Hello! I could use some help demultiplexing our ddRAD data. We have Hi-Seq 4000 paired end data back from the sequencing facility, but they did not demultiplex for us so we have "Undetermined...fastq.gz" files with an "N" proceeding each barcode in the headers as well as the sequences themselves. I will paste an example below:
@K00337:359:HGJV5BBXY:7:1101:1499:1314 2:N:0:NATCCATG+NATTCATG
NCGCATCATGAACCATTACCGTTCAAAATTCCAGAGAGACTATAATACCTGTGATATGTAGGATTACTGAGATAAATTAATGATCCAATAGCCTGTATGTTTAAACTAGATCTTTGTTAGTATTACATAGAGCTATGGGTTGTAATTTTTC
+
#A<FF<FFJJJAFJJJ<FFJJJJJJFAJJJJJJJJJJAFJAJJJAJFFJJJ<A7JJJJJJJJ<FJ-AFFFJAFJFJJFJAJJ-AAFAFJFJJJF7F-7F<JJF-7-7FFFA<-<AFFAF7F<FAJJJ----<--7A<--A-<JA-F--<--
@K00337:359:HGJV5BBXY:7:1101:1681:1314 2:N:0:NGCCATCT+NACCGAGC
NTGCTGTCATGCTCTGATATCAGGCGGCTGTGGTCACACATCTCCTCTCGCTGTGGCCGAACCAGAAGCAGATATGAATGCAGGCTGCCTAAATTCTTCCTACTGCACTCCTTTCGGAGATTGCTGATCGTATTGTACTGCCCCCAGAACC
+
#A<<F--7FJJFFJFJ-F-7FJJJ-<FFFAA-<J<JJJJJ-F-FJF<JF7JA<<-<J---7FA-<-A7AF<-AJJ---<-<-77AF--7FF--7-----777A-7-7-77<-7-7--7-7-AF7----77--A-------A)-)))))---
@K00337:359:HGJV5BBXY:7:1101:1824:1314 2:N:0:NCCTATCA+NCTACGCC
NACATGTGGCAAGAAAGGAGGAAAAAAAGAGAGGAGGAGGAGCCAGGCTATTTTTAGCAATCAGATCTTATGGAAACTAATACTGAGAAGTCACTCGTTACGATGGCGGGGAGTCTGCAATTAGCTCGCCCCACGCTCGTCCAGGCTTCTG
We are hoping to demultiplex first with only the I7 index (our i5 index is being used to determine PCR duplicates).
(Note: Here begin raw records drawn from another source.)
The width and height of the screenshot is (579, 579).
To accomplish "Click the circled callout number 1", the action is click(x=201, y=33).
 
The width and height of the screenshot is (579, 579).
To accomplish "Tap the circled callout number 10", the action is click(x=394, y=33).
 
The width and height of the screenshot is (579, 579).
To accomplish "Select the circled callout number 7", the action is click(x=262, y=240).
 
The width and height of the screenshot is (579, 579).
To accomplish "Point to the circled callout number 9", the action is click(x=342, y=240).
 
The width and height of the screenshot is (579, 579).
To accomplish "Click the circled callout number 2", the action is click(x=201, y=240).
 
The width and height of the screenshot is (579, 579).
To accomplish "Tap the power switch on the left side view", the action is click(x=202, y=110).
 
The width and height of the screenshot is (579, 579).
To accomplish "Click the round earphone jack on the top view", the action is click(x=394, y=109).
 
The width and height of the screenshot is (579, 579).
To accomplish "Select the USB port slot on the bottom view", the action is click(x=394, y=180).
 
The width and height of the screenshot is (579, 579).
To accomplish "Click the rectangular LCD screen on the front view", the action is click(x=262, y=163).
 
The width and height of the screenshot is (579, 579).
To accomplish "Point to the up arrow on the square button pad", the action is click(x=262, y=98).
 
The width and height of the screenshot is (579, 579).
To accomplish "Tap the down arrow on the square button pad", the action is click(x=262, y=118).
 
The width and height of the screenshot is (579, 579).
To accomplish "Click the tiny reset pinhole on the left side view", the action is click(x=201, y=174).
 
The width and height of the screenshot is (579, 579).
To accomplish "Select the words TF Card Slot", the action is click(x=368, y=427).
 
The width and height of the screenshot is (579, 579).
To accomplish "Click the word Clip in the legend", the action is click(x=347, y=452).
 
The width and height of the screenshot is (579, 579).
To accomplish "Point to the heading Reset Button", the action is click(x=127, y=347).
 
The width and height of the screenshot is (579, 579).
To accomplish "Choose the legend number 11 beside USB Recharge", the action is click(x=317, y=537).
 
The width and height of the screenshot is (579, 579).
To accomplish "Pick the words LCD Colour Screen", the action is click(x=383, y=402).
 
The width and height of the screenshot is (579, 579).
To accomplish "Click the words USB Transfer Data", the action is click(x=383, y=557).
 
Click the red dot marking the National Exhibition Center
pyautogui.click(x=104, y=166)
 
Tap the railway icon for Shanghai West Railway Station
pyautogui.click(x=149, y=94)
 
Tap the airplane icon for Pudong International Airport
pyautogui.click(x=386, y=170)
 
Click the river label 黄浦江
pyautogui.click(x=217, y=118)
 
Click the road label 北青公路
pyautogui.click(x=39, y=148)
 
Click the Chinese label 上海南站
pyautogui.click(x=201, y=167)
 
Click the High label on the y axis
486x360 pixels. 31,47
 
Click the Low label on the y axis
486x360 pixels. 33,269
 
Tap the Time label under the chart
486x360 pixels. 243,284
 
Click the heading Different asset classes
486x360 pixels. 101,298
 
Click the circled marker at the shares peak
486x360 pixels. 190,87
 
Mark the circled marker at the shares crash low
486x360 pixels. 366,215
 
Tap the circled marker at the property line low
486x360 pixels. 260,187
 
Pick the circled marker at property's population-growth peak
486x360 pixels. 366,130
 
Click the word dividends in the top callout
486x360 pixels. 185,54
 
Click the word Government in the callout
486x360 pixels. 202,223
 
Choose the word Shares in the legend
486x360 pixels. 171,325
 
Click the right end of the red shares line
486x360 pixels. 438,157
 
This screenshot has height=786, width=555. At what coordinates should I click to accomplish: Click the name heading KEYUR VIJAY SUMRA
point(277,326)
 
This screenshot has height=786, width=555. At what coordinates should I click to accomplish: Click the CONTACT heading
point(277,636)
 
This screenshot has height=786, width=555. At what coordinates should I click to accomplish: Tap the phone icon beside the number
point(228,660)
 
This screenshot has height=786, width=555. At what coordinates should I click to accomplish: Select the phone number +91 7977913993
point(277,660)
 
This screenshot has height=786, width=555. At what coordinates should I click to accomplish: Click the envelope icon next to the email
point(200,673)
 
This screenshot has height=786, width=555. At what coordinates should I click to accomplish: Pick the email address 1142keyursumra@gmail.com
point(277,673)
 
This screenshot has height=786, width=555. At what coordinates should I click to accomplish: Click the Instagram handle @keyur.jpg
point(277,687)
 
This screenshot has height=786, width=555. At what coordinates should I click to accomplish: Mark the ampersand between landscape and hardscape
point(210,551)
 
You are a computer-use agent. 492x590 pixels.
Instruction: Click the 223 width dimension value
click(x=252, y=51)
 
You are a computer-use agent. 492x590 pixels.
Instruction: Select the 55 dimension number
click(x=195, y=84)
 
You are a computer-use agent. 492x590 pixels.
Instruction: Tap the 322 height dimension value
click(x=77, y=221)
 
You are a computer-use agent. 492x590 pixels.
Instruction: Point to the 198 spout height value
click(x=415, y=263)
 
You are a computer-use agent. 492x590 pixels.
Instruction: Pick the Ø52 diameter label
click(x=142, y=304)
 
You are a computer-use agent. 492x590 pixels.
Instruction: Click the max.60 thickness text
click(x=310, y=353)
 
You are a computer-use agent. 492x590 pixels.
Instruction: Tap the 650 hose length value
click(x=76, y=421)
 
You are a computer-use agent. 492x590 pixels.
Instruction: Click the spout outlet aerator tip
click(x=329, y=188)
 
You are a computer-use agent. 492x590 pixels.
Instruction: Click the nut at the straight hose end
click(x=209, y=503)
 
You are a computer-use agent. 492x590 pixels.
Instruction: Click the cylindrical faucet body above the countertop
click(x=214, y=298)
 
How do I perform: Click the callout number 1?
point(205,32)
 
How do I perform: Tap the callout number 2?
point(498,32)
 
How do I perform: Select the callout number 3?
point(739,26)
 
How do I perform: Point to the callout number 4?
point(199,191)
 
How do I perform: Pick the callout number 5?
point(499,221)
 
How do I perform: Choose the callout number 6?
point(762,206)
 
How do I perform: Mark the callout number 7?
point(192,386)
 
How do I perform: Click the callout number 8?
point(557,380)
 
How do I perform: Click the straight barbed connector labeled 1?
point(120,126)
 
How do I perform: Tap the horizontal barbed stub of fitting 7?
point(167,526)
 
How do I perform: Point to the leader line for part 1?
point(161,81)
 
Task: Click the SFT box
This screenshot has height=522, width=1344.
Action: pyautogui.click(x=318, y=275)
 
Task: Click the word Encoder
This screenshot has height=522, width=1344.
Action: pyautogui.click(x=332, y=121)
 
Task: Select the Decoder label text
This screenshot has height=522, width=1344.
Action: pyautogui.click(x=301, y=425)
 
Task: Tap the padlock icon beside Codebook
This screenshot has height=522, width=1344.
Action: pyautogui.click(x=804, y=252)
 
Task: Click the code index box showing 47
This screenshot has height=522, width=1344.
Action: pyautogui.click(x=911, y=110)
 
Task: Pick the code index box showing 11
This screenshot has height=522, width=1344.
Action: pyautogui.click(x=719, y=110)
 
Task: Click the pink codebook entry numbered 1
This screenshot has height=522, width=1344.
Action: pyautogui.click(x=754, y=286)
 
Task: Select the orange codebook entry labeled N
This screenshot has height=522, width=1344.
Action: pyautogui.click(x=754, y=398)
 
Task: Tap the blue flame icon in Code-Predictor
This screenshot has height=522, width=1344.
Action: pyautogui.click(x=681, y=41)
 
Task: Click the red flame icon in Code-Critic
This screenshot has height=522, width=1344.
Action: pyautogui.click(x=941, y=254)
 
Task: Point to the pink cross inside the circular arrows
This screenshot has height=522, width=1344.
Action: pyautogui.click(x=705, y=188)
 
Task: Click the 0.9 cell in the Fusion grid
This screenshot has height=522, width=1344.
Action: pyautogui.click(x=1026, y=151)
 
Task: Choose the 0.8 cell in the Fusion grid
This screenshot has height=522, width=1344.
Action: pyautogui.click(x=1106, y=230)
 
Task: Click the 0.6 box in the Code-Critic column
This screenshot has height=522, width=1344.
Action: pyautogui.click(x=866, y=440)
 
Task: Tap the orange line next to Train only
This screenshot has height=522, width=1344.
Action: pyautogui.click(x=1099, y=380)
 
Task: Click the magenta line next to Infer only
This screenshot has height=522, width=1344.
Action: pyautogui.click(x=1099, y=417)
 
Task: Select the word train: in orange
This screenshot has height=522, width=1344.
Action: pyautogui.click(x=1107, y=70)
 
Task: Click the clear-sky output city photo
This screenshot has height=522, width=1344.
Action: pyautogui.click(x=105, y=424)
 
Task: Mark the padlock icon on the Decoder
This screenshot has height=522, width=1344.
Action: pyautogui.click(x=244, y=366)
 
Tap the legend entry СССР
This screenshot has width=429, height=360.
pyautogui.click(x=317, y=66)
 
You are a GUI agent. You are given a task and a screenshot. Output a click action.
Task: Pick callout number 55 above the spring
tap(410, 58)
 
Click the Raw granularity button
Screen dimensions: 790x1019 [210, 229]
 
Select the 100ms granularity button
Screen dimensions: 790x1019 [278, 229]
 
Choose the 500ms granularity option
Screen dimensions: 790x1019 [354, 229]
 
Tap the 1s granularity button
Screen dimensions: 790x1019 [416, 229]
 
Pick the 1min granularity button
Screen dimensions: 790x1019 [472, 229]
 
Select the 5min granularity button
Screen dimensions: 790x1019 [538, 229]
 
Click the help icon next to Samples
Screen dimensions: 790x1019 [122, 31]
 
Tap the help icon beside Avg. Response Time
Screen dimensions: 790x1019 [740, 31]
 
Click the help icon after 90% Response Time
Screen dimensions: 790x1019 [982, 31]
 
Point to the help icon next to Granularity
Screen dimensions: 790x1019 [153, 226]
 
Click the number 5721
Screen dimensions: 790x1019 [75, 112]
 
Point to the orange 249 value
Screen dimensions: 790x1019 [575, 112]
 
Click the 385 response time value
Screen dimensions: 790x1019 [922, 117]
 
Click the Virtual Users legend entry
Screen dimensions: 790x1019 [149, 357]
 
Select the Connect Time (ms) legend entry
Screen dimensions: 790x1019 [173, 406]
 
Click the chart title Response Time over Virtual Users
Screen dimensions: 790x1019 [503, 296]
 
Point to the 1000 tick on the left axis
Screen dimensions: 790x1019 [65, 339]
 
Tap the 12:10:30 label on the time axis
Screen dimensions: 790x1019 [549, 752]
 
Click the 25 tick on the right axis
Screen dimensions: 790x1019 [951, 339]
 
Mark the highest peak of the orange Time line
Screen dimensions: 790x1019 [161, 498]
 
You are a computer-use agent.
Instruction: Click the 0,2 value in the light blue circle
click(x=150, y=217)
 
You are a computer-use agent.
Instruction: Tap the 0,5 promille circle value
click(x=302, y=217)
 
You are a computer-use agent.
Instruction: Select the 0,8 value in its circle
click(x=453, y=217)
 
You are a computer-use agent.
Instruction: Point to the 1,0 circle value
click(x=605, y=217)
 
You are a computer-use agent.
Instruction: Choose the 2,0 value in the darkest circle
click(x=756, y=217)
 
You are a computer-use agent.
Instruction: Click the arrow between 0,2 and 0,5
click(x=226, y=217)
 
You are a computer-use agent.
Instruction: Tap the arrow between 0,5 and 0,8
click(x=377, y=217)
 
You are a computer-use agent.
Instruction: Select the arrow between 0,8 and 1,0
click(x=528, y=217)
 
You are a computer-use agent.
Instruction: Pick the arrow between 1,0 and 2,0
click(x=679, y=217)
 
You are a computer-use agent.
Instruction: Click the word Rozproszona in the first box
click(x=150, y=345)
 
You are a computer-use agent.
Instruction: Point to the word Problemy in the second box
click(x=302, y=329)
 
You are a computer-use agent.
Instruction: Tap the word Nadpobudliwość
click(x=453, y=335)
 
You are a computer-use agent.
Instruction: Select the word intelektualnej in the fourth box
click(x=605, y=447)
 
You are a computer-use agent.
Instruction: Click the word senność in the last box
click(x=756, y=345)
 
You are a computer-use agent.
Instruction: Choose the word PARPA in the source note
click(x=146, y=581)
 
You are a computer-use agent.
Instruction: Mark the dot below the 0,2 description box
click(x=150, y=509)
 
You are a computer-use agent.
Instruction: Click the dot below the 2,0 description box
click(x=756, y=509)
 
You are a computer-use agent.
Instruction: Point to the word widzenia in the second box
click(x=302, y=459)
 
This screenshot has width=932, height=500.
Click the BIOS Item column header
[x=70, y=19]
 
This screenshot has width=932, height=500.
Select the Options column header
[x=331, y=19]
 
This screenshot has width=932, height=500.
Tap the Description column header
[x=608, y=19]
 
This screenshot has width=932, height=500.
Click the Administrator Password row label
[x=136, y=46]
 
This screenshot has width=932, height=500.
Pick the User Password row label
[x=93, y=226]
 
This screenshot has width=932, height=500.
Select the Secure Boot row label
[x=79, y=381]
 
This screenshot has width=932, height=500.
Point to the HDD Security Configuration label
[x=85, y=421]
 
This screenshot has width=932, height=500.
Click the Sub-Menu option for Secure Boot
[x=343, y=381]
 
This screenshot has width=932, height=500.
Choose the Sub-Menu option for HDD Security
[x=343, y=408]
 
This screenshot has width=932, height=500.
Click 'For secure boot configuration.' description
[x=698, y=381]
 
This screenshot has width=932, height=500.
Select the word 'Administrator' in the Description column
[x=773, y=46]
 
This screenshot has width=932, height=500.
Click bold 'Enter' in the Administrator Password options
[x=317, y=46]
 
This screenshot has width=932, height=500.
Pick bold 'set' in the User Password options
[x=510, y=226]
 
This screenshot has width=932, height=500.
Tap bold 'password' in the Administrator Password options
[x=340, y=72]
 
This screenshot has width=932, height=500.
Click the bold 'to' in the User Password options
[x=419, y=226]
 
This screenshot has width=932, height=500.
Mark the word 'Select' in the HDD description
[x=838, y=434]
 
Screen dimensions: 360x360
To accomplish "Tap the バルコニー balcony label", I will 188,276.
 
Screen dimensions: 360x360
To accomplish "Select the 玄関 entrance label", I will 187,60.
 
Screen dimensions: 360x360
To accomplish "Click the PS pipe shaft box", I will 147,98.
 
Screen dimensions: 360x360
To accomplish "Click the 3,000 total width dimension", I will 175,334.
Then we will demultiplex once more using our inline barcodes.
We are currently losing 100% of our reads to ambiguous barcode drops (which we assume relates to this N insertion), even though we are specifying that we will allow for at least one mismatch.
Does anyone have any ideas on what program we could use to demultiplex this?
And has anyone ever encountered this issue? We are trying to figure out what went wrong so we can prevent this with future libraries.
Are there N's in those first position for all the reads?
Can you try
deML
(A: demultiplexing tool for dual-indexed paired-end illumina libraries ) that is described in this comment.Thank you for replying so quickly! Yes, there is an N in that first position for all of our reads. Would you happen to know why this is the case?
We did start working with deML this morning after finding a similar thread to the one you've linked (Demultiplexing based on dual indices in headers while allowing 1 mismatch to each index ), but we are getting a persistent error that we are trying to troubleshoot.